* BEGIN Raw records *

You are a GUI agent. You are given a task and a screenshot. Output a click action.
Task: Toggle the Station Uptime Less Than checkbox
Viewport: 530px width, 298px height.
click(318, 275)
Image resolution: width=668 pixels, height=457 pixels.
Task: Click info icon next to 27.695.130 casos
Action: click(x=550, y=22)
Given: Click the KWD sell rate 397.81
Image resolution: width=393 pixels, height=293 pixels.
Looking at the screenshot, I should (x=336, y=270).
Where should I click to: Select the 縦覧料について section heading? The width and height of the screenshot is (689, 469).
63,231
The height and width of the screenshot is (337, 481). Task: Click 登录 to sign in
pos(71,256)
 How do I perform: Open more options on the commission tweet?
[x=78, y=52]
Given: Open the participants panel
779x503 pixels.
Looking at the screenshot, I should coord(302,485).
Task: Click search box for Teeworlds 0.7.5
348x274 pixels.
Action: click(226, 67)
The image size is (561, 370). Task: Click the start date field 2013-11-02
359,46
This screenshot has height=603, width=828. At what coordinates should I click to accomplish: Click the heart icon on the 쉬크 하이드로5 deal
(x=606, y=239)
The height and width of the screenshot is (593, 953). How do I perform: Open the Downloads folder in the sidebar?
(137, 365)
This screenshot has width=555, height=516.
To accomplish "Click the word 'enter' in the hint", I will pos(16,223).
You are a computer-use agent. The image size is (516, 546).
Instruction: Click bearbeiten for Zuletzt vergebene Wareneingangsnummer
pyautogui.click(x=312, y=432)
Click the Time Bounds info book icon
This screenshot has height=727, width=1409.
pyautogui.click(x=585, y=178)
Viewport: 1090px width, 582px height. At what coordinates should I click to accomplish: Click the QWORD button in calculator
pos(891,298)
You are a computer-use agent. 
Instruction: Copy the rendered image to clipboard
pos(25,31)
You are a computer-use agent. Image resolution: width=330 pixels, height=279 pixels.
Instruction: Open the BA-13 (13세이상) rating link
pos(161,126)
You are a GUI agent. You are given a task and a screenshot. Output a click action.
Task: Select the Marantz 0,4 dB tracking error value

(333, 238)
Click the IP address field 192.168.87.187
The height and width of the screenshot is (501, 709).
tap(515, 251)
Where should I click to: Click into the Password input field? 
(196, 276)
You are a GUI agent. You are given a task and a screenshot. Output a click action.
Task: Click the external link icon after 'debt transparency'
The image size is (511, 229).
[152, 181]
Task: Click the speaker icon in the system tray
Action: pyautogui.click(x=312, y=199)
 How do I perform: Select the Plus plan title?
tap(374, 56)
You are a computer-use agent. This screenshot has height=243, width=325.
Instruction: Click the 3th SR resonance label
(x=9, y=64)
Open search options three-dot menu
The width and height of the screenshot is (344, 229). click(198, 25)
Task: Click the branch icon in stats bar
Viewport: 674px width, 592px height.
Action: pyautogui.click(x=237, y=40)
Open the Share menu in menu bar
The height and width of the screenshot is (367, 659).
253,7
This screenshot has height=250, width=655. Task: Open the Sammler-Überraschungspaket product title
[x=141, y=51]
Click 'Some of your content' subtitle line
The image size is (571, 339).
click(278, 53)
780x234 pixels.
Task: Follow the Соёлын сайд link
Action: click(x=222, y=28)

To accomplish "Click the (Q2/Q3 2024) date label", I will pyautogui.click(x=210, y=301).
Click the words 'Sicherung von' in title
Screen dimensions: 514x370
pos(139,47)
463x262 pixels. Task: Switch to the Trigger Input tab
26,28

* END Raw records *

Can you extract every line of the data above and reproduce each one verbatim, in its original order?

The completed task:
You are a GUI agent. You are given a task and a screenshot. Output a click action.
Task: Toggle the Station Uptime Less Than checkbox
Viewport: 530px width, 298px height.
click(318, 275)
Image resolution: width=668 pixels, height=457 pixels.
Task: Click info icon next to 27.695.130 casos
Action: click(x=550, y=22)
Given: Click the KWD sell rate 397.81
Image resolution: width=393 pixels, height=293 pixels.
Looking at the screenshot, I should (x=336, y=270).
Where should I click to: Select the 縦覧料について section heading? The width and height of the screenshot is (689, 469).
63,231
The height and width of the screenshot is (337, 481). Task: Click 登录 to sign in
pos(71,256)
 How do I perform: Open more options on the commission tweet?
[x=78, y=52]
Given: Open the participants panel
779x503 pixels.
Looking at the screenshot, I should coord(302,485).
Task: Click search box for Teeworlds 0.7.5
348x274 pixels.
Action: click(226, 67)
The image size is (561, 370). Task: Click the start date field 2013-11-02
359,46
This screenshot has height=603, width=828. At what coordinates should I click to accomplish: Click the heart icon on the 쉬크 하이드로5 deal
(x=606, y=239)
The height and width of the screenshot is (593, 953). How do I perform: Open the Downloads folder in the sidebar?
(137, 365)
This screenshot has width=555, height=516.
To accomplish "Click the word 'enter' in the hint", I will pos(16,223).
You are a computer-use agent. The image size is (516, 546).
Instruction: Click bearbeiten for Zuletzt vergebene Wareneingangsnummer
pyautogui.click(x=312, y=432)
Click the Time Bounds info book icon
This screenshot has height=727, width=1409.
pyautogui.click(x=585, y=178)
Viewport: 1090px width, 582px height. At what coordinates should I click to accomplish: Click the QWORD button in calculator
pos(891,298)
You are a computer-use agent. 
Instruction: Copy the rendered image to clipboard
pos(25,31)
You are a computer-use agent. Image resolution: width=330 pixels, height=279 pixels.
Instruction: Open the BA-13 (13세이상) rating link
pos(161,126)
You are a GUI agent. You are given a task and a screenshot. Output a click action.
Task: Select the Marantz 0,4 dB tracking error value

(333, 238)
Click the IP address field 192.168.87.187
The height and width of the screenshot is (501, 709).
tap(515, 251)
Where should I click to: Click into the Password input field? 
(196, 276)
You are a GUI agent. You are given a task and a screenshot. Output a click action.
Task: Click the external link icon after 'debt transparency'
The image size is (511, 229).
[152, 181]
Task: Click the speaker icon in the system tray
Action: pyautogui.click(x=312, y=199)
 How do I perform: Select the Plus plan title?
tap(374, 56)
You are a computer-use agent. This screenshot has height=243, width=325.
Instruction: Click the 3th SR resonance label
(x=9, y=64)
Open search options three-dot menu
The width and height of the screenshot is (344, 229). click(198, 25)
Task: Click the branch icon in stats bar
Viewport: 674px width, 592px height.
Action: pyautogui.click(x=237, y=40)
Open the Share menu in menu bar
The height and width of the screenshot is (367, 659).
253,7
This screenshot has height=250, width=655. Task: Open the Sammler-Überraschungspaket product title
[x=141, y=51]
Click 'Some of your content' subtitle line
The image size is (571, 339).
click(278, 53)
780x234 pixels.
Task: Follow the Соёлын сайд link
Action: click(x=222, y=28)

To accomplish "Click the (Q2/Q3 2024) date label", I will pyautogui.click(x=210, y=301).
Click the words 'Sicherung von' in title
Screen dimensions: 514x370
pos(139,47)
463x262 pixels. Task: Switch to the Trigger Input tab
26,28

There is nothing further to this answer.